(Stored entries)
---+---
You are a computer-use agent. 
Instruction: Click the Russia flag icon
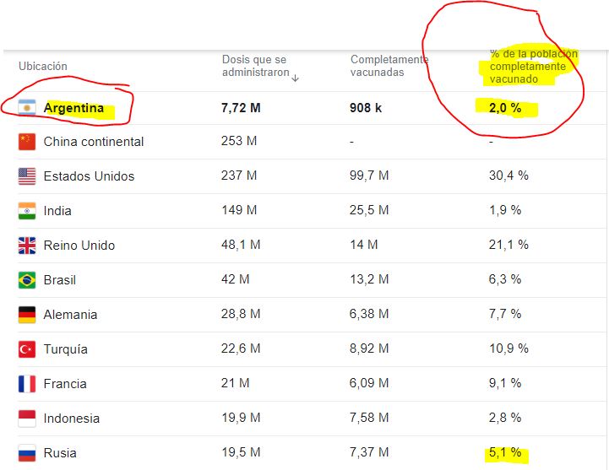click(27, 453)
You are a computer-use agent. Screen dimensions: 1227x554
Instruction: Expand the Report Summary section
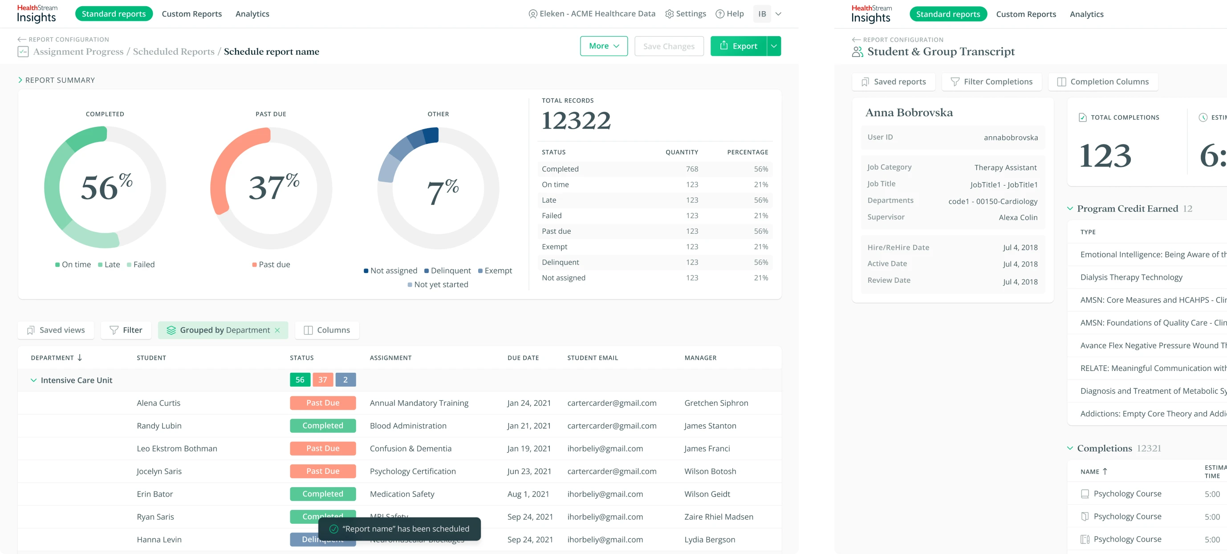tap(20, 80)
---+---
DIRECTIONS FOR THIS TASK: Can you write out every line of the data above, changing only the answer coordinates by multiplying each by 1.4 and rounding to whole numbers with halves rounded up? Leave the pictures out.

CORRECT OUTPUT:
You are a computer-use agent. 
Instruction: Click the Russia flag icon
click(38, 634)
You are a computer-use agent. Screen dimensions: 1227x554
Instruction: Expand the Report Summary section
tap(28, 112)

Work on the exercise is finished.